# <span style="color:#1f77b4">**Machine Learning 01 - Training Model**</span>


### <span style="color:#1f77b4">**Unity Catalog configuration**</span>

Set up widgets for `CATALOG`, `SCHEMA`, and `VOLUME`, resolve the active catalog, and build a reusable `BASE` path for storage.


In [None]:
# Configure Unity Catalog widgets and resolve the active catalog.

# Unity Catalog config for this project
dbutils.widgets.removeAll()
dbutils.widgets.text("CATALOG", "")
dbutils.widgets.text("SCHEMA", "default")
dbutils.widgets.text("VOLUME", "ml_lab")

catalog_widget = dbutils.widgets.get("CATALOG")
if catalog_widget:
    CATALOG = catalog_widget
else:
    # Prefer current catalog, otherwise pick the first non-system catalog
    current = spark.sql("SELECT current_catalog()").first()[0]
    catalogs = [r.catalog for r in spark.sql("SHOW CATALOGS").collect()]
    CATALOG = current if current not in ("system",) else next(c for c in catalogs if c not in ("system",))

SCHEMA = dbutils.widgets.get("SCHEMA")
VOLUME = dbutils.widgets.get("VOLUME")
BASE = f"dbfs:/Volumes/{CATALOG}/{SCHEMA}/{VOLUME}"


### <span style="color:#1f77b4">**Create schema and volume**</span>

Ensure the schema and volume exist in Unity Catalog so read/write operations succeed.


In [None]:
# Create the schema and volume if they do not exist.

# Ensure schema and volume exist
spark.sql(f"CREATE SCHEMA IF NOT EXISTS {CATALOG}.{SCHEMA}")
spark.sql(f"CREATE VOLUME IF NOT EXISTS {CATALOG}.{SCHEMA}.{VOLUME}")

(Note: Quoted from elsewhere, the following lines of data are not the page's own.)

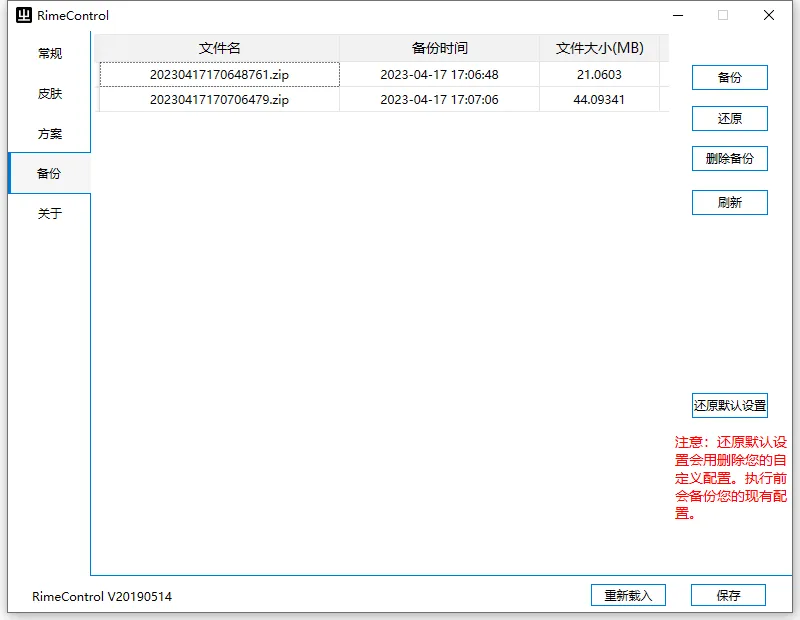Select backup 20230417170706479.zip row
This screenshot has width=800, height=620.
click(x=219, y=100)
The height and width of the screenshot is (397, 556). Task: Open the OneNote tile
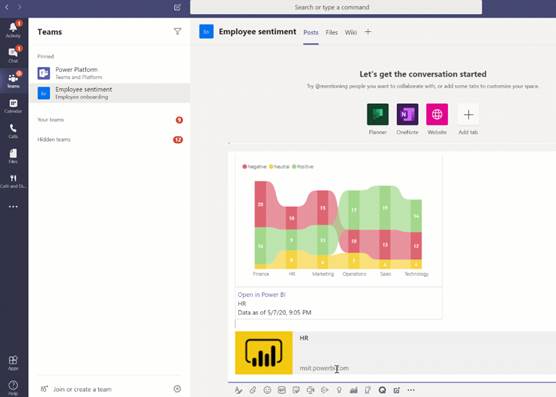click(407, 119)
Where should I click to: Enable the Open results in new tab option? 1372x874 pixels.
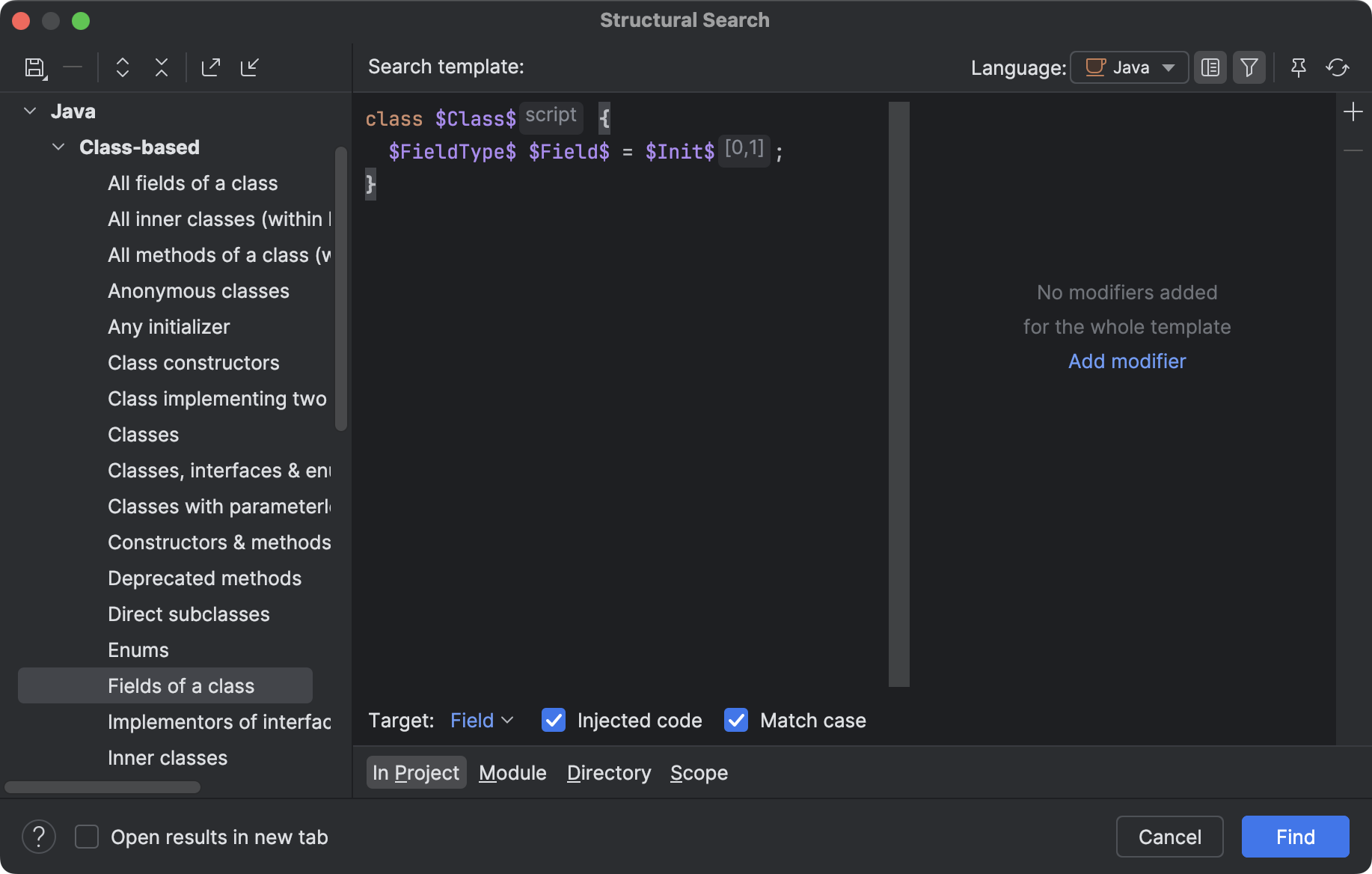pyautogui.click(x=87, y=837)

### <span style="color:#1f77b4">**Load data into the UC volume**</span>

Check for the diabetes CSV and copy it from GitHub only if missing to avoid overwriting files during jobs.


In [None]:
# Only copy the dataset when it is missing to avoid job conflicts.

# Sync raw data files into the UC volume (only if missing)
data_dir = f"{BASE}/diabetes"
data_file = f"{data_dir}/diabetes.csv"
try:
    dbutils.fs.ls(data_file)
    file_exists = True
except Exception:
    file_exists = False

if not file_exists:
    dbutils.fs.mkdirs(data_dir)
    dbutils.fs.cp("https://raw.githubusercontent.com/Ch3rry-Pi3-Azure/DataBricks-Machine-Learning/refs/heads/main/data/diabetes.csv", data_file)


### <span style="color:#1f77b4">**Preview the raw dataset**</span>

Read the CSV into a Spark DataFrame and display a sample to confirm the data loaded correctly.


In [None]:
# Load the CSV and quickly inspect a sample of records.

# Load dataset into a Spark DataFrame
df = spark.read.format("csv").option("header", "true").load(BASE + "/diabetes/diabetes.csv")
display(df)


### <span style="color:#1f77b4">**Clean and cast columns**</span>

Drop null rows and cast each feature to the correct numeric type using `pyspark.sql.functions` so ML models can train.


In [None]:
# Cast fields into numeric types for ML and remove nulls.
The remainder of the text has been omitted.